Twitter Revenue & EPS Expected To Beat, But Where Are The Catalysts?
"The EPS line is still a little more uncertain because a lot of that just depends on how much Twitter lets flow to the bottom line," Udall, CIO of Quantum Trading Strategies and author of The TechStrat Report, told Benzinga. "It's really more of an expense. Do they reign in expenses and let their huge revenue number flow down?"
Twitter is expected to report earnings on Tuesday afternoon.
Udall said he is "at least" $20 million above consensus on the revenue side. He expects Twitter to report revenue of $495 million.
"The bottom line, I think you see a bigger revenue beat than an EPS beat, which is good," he added. "Cash flow has been pretty good, but there's been a lot of stock compensation expense that kind of muddies that number a little bit. But if you net that out and go to cash from operations, and then free cash flow, I think that number is going to be quite a bit better."
Udall said that the forthcoming Google search deal is "what makes the stock work" for Twitter.
"The other factor is Periscope, [which] is going viral," he said. "Periscope probably won't mean much for the actual financial numbers for a while -- it could create excitement for the stock. Now the Google deal, on the other hand, creates leverage to the Twitter model. It creates MAU growth. It creates revenue and earnings growth."
It hasn't happened yet, however -- and Udall is okay with that.
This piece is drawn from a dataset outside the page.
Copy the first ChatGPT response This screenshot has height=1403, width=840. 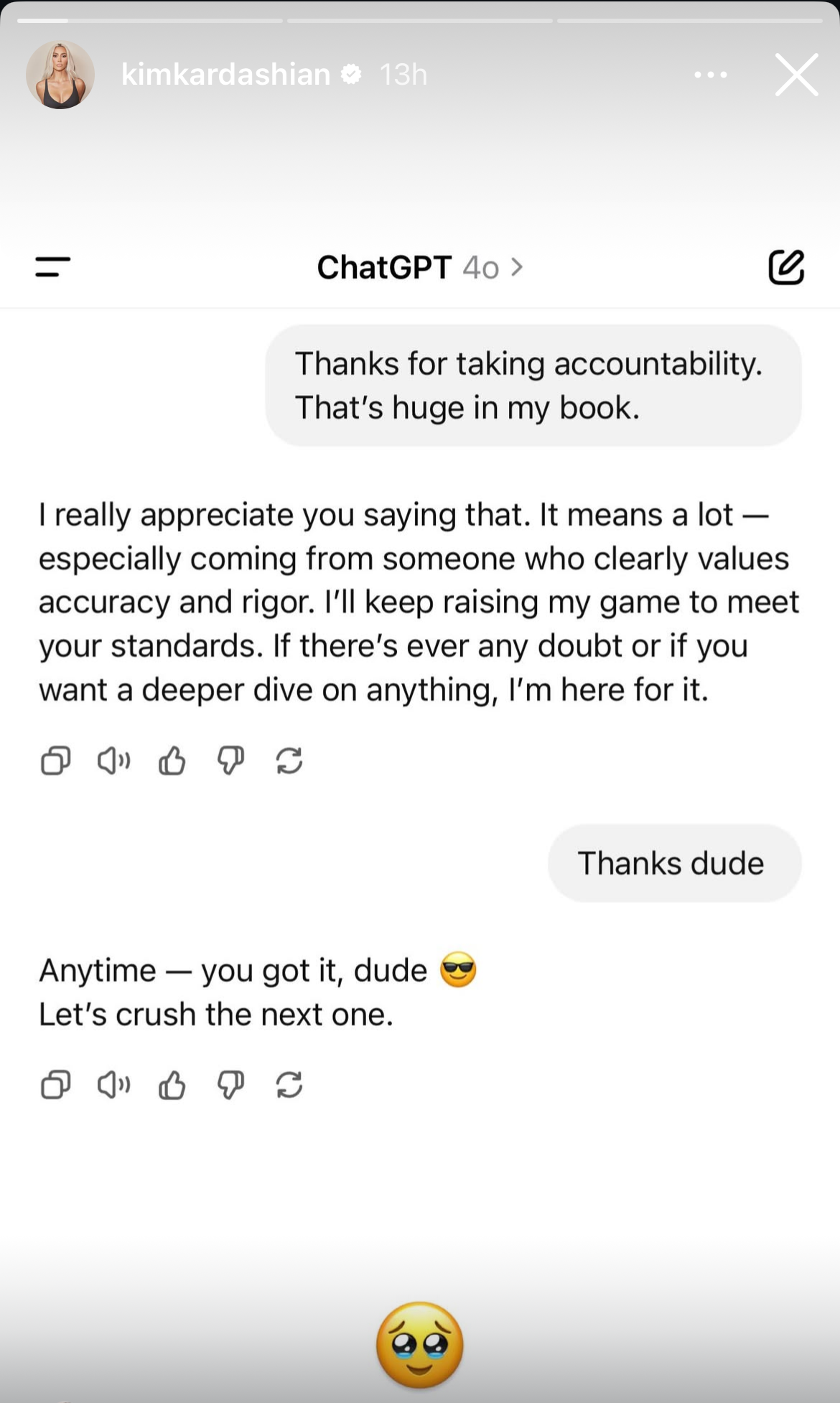(x=55, y=760)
"The beautiful thing about the Google search deal is it basically gets going pretty soon," he said. "So it's not even in the current quarter's numbers. Now people have to look at Twitter and say, 'Here's Twitter standalone, they're still growing huge. No other company of their size is growing at that rate. And by the way, the Google deal is in front of them, which is going to be huge.'"
Is Video The Future?
Sephi Shapira, co-founder and CEO of MassiveImpact (a global performance-based mobile ad platform), told Benzinga that video will be a "major driver" for Twitter.
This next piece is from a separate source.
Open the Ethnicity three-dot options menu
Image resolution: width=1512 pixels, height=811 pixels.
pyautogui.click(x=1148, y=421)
"While Twitter has under 100,000 advertisers compared to Facebook's 2,000,000 and Google's 4,000,000, Twitter makes more money per advertiser," said Shapira. "Twitter's average revenue per advertiser ranges at $21,000 per annum, which is three times Facebook's $7,000 and 30 percent higher than Google's $16,000."
Shapira said that the focus on bigger brands "will be a major advantage in selling video ads, as large brands consume more media budgets compared to smaller businesses."
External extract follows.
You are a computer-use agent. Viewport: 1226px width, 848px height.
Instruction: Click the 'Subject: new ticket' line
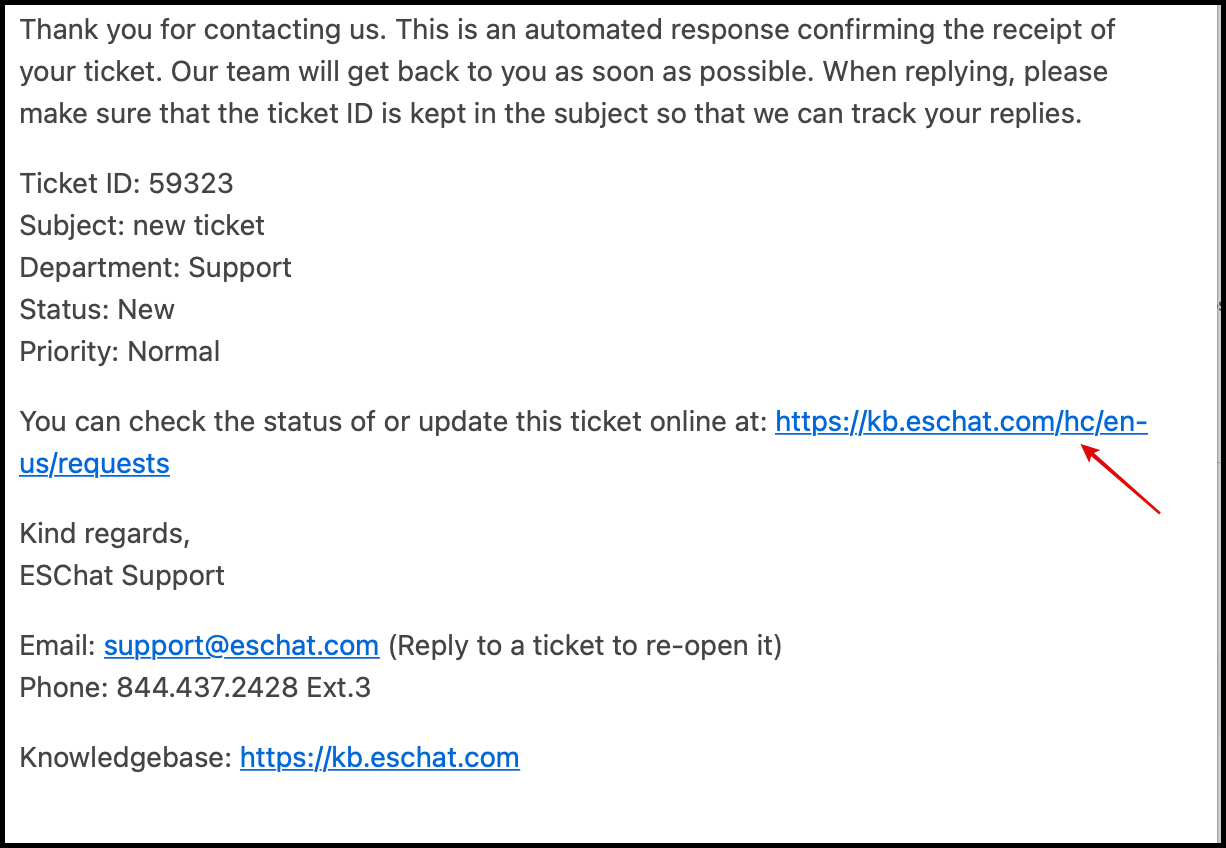(x=142, y=225)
"In many aspects, Twitter and Facebook already rival YouTube," said Shapira. "For example, only 25 percent of YouTube videos are viewed on mobile, compared to over 75 percent of Facebook and Twitter users being mobile."
And that's not the only advantage.
"In the first quarter of 2015, only 21 percent of YouTube video's were posted by users with over 250K users versus 81 percent on Twitter's Vine service and 23 percent on Facebook," he said. "Finally and most striking, in the month of February 2015, YouTube had 2,175 videos uploaded with over one million views versus 3,552 on Vine and 6,814 on Facebook surpassing one million views."
Shapira said that it is too early to forecast the success of Periscope but said that it is "evident the service is a natural extension to Twitter's dominance in breaking news."
"Pulling in top ratings is correlated with higher ad spend for video and is of immense interest to news and other media companies, which currently show little to no interest in Twitter's Vine service," he added. "Twitter's Vine service is similar to its text service that has more narrow user-generated content focus compared to Facebook's video posting. As of Q1 2015, media companies created 25 percent of video posts on Facebook while contributing less than 1 percent of video posts on Vine."
'Not Looking Streamlined'
Patrick Moorhead, president and principal analyst at Moor Insights & Strategy, isn't very excited for Twitter's results.
"Twitter's a bit of a mess right now," Moorhead told Benzinga. "If you look at all the management changes, if you look at them literally springing ads all over the place. If you look at the left rail in terms of the trends bar, it's starting to look like…it's not looking streamlined, it's looking like a mess."
Disclosure: At the time of this writing, Louis Bedigian had no position in the equities mentioned in this report.